Even if some of us are two standard deviations from her instead of three, the difference in the last standard deviation or two is cavernous.  So for starters anyone could rail against a study but it takes a scientist to review as a peer.  A science PhD is not remotely my goal.  Therefore, I don't tend to enter the sandbox with the true hard science academics. 

That said, crappy or sloppy science deserves to be excoriated.  You can pinpoint sloppy about where the talking heads leave the science of the pub itself into blogland, FB, or tweets. 

I fully support anyone wishing to meet the scientific standards.  That may entail a long hard road to attaining the appropriate skill set level.  CM likes me but if I was taking research methods class from her and I wrote alpha was zero instead of approaching zero she'd give me an F without hesitation.

Posted by: gvmom
« on: January 06, 2017, 04:21:11 PM »

I'm all for research and publishing and academic theories, etc.  Great.  Would have loved to stay in university for the rest of my life doing research, surrounded by books, and coming up with all sorts of stuff.

I also am okay with arguing about the merits of a study.  Cause, why not debate that?  There is a lot of stuff "out there" that people debate the merits of.  Religion, politics, social policy, etc.  This happens to be of interested because food allergies is what we live and are interested in, and have a particular bent in our family about what we'd actually like to see researched.  And, given our backgrounds, have ideas about that from a process standpoint as well. 

I'm not really just getting all worked up and wringing my hands over here..... I'm still vacuuming and ignoring the dusting and bathroom cleaning that I'm supposed to be doing.... as usual.

But, the whole issue about the publication being splashed all over is a huge problem.  And, the fact that this study, that I'm okay with being discussed at conferences or other sort of academic speaking type of venues, is now taken to influence some very major players in the mainstream world, that affects non academic people, just trying to live their lives and do what they need to for themselves & their kids, is a problem.

The whole direction so many things have taken in the world today, instant gratification, twitter news, and so on, annoys me.  It doesn't cause me to stop living my life.  You can't unring a bell though. 
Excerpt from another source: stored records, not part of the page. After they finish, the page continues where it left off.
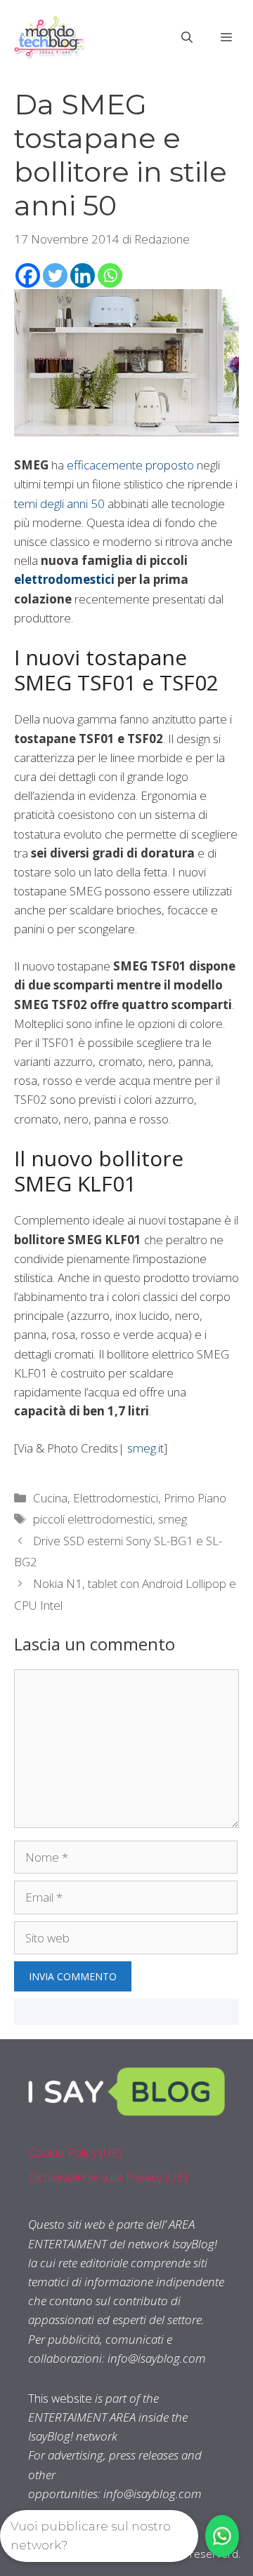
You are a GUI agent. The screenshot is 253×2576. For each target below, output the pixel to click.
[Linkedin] (82, 275)
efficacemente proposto (130, 465)
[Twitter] (55, 275)
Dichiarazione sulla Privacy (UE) (108, 2177)
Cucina (50, 1498)
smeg (172, 1519)
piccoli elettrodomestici (93, 1519)
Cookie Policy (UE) (75, 2152)
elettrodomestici (64, 579)
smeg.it (145, 1448)
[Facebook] (27, 275)
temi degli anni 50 (59, 503)
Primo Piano (195, 1498)
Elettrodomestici (115, 1498)
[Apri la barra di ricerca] (187, 37)
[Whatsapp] (110, 275)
It is one thing to talk about it amongst a circle of researchers, who have a different mindset in a way, as they discuss things and think about a study.... it is a whole other thing to take that entire kit and kaboodle and put it on yahoo or huffpo and splash a headline telling people to feed their babies peanuts now. 

And why not question it?  Every last thing about it?  If it has merit, if it is just that groundbreaking, then it can handle the scrutiny. 
Posted by: eragon
« on: January 06, 2017, 04:05:14 PM »

Totally agree MR B!
Posted by: Mr. Barlow
« on: January 06, 2017, 03:19:50 PM »

The study producing guidelines has rigor.  That has merit, and the findings are significant for the defined population.  Evolved guidelines from pulling something out of their rear (strict avoidance just cuz) to informed guidance (control and experimental) across risk groups is a tremendous step in the right direction... perhaps.  Time and more data will tell. 
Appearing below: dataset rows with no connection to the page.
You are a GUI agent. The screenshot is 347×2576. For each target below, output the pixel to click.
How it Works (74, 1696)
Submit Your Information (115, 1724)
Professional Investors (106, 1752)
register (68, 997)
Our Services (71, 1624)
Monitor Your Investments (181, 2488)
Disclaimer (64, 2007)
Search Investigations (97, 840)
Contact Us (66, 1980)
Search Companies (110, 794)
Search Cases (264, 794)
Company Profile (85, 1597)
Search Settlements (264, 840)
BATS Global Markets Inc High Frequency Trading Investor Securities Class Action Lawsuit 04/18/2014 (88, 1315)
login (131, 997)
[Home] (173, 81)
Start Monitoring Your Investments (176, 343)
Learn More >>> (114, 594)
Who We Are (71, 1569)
Generally speaking, gvmom, medical study inference sans clear cause tends to look 'primitive' compared to other disciplines so even if we all here built the perfect study (whatever that may be) the models don't improve across the board in journal publications.
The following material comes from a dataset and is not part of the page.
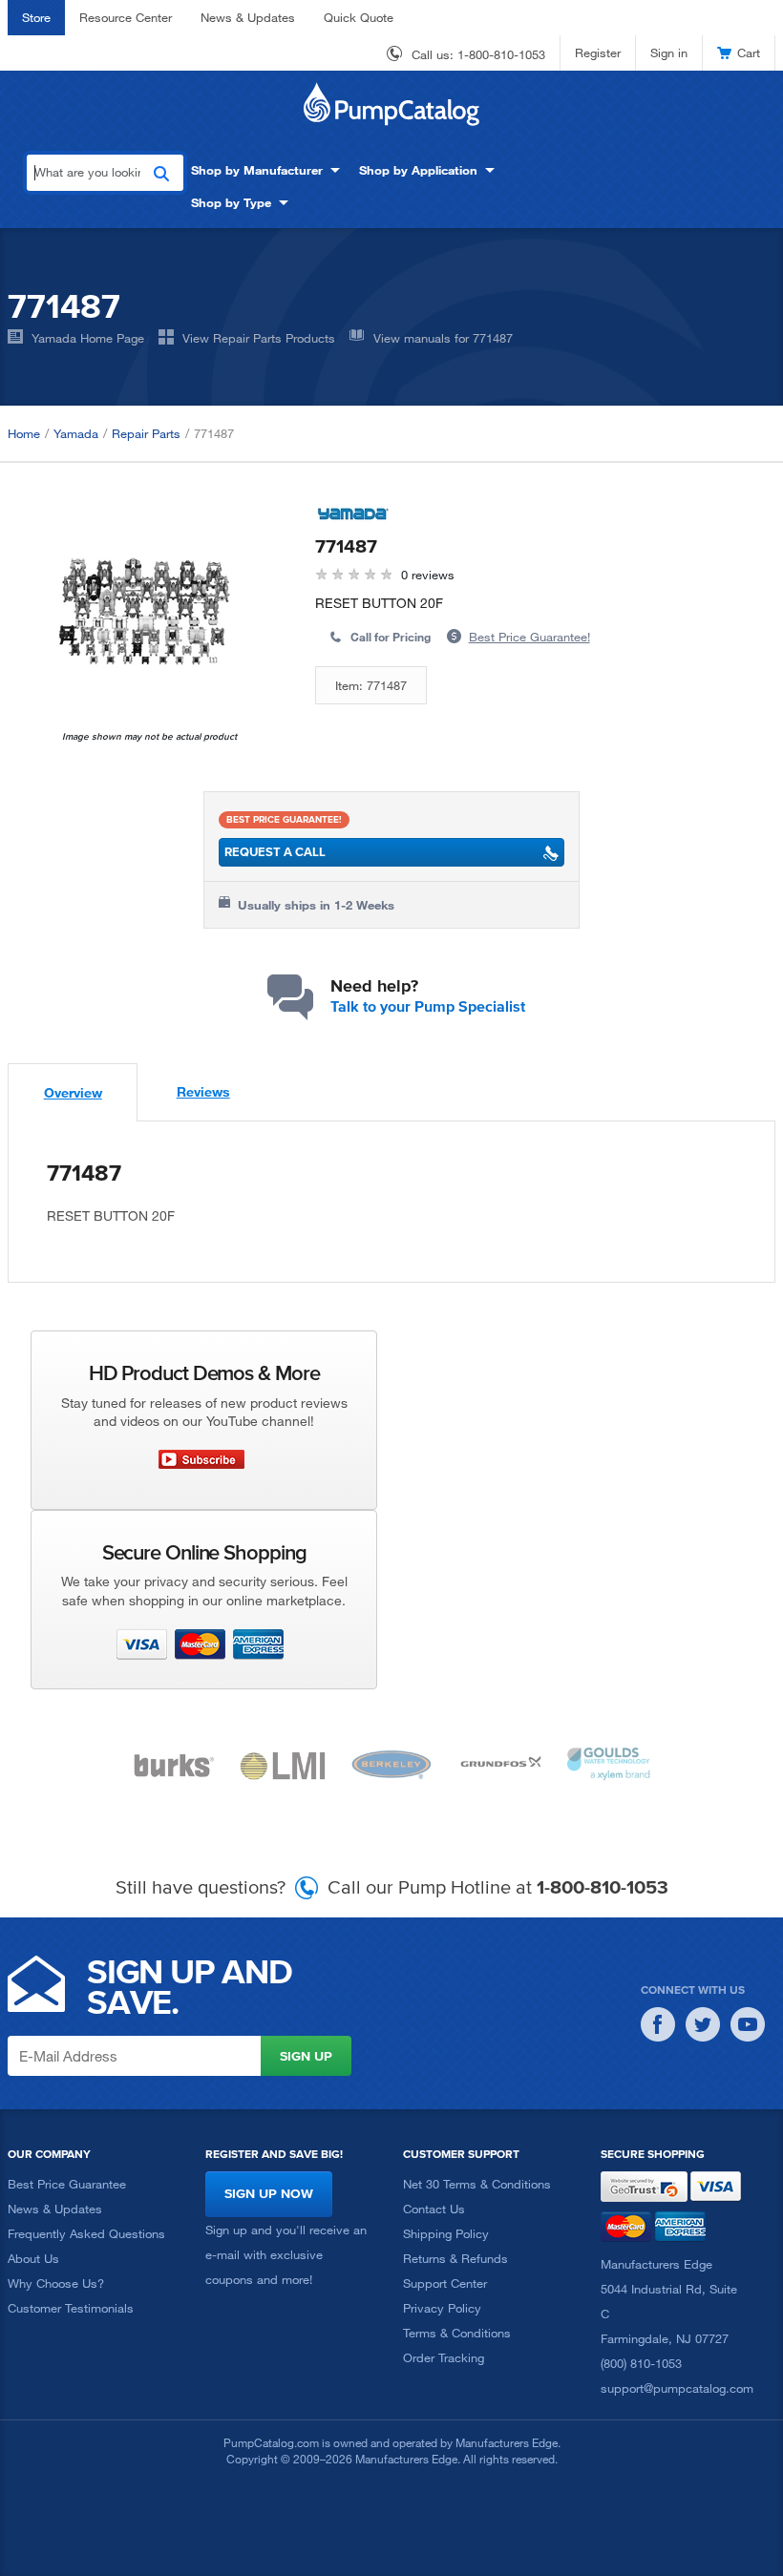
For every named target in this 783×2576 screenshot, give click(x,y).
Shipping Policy (446, 2233)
For context CM and I live in the same academic community and both households and social circles have multiple published researchers.  Meaning we're inclined to use our institutional access to come together probing the paper itself rather than proxied interpretations.  The study itself is not problematic, however the hype and presentation of results outside the publication, particularly the social media treatment, is what I'd like to see dialed back.  Promising results!  Good beginning for limited use. 

My personal opinion is that no one should really get their feels too much about it.  Too early.